Mendengar itu, NH buru-buru pulang dan mempertanyakan hal tersebut
kepada anaknya.
“Sampai di rumah saya tanya FA, ‘kenapa
kau bandal?. Oleh FA dijawab ’saya tidak bandal, Ma. Saya tidak tahan
lagi sekolah di situ, Ma. Pindahkan saya ke sekolah lain,” kata NH,
menirukan percakapannya dengan anaknya, FA.
NH kemudian menanyakan alasan FA pindah.
Selanjutnya NH memarahi anaknya, karena beranggapan di mana pun sekolah
itu sama saja.
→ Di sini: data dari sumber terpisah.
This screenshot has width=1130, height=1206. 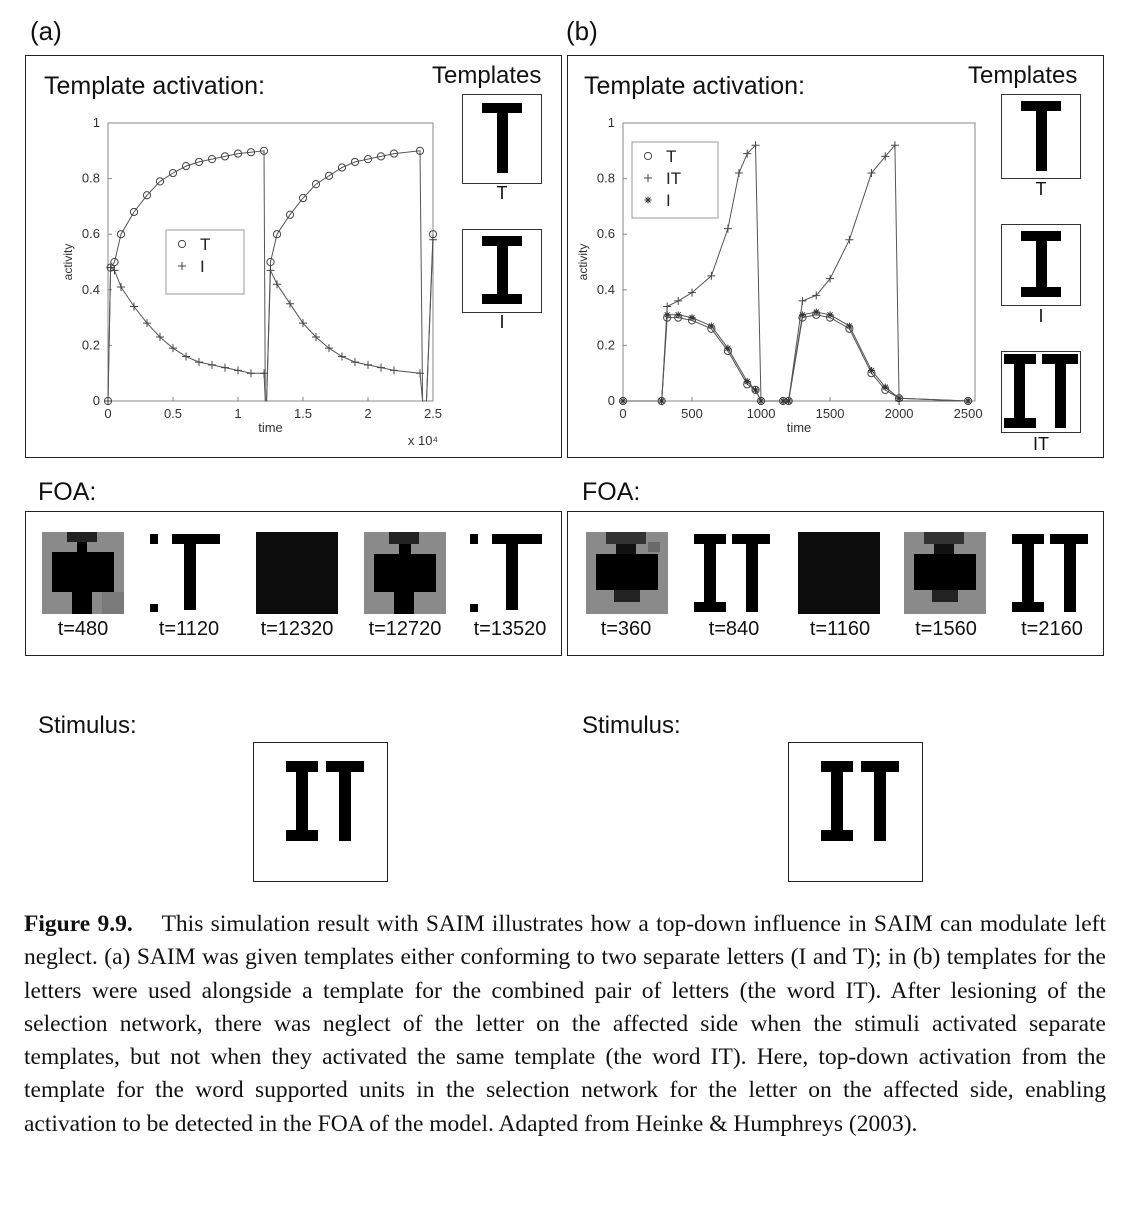 I want to click on panel-b-foa-title: FOA:, so click(x=612, y=492).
Kemungkinan karena dimarahi, FA menceritakan peristiwa
cabul yang dilakukan Sy kepada orangtuanya.
FA bercerita, kejadian itu ketika dirinya
masih kelas I SMP. Namun sejak kelas II, dirinya tak pernah dicabuli
karena FA melawan. Mendengar cerita anaknya, NH mencari tahu siapa
korban lainnya. NH menemukan empat anak lainnya, dibantu FA.
Menurut cerita anak-anak yang menjadi
korban, Sy mengajak anak-anak menemaninya buang air dan kadang mengajak
anak keluar dari sekolah, sebelumnya mencabuli mereka.
Setelah peristiwa cabul yang menimpa 5 murid menyebar, sejumlah warga berjaga-jaga di sekitar sekolah.
Pasalnya, warga khawatir massa dari dari
daerah lain merusak fasilitas sekolah yang didirikan atas sumbangan
masyarakat tersebut. “Ini dibangun atas sumbangan dan swadaya
masyarakat, bukan milik pribadi,” kata RL (61), salah satu warga.
Sementara, proses belajar mengajar tetap
berjalan di sekolah yang meliburkan anak-anak setiap Kamis itu. “Proses
belajar tetap berjalan seperti biasa,” kata Hendra, salah satu guru.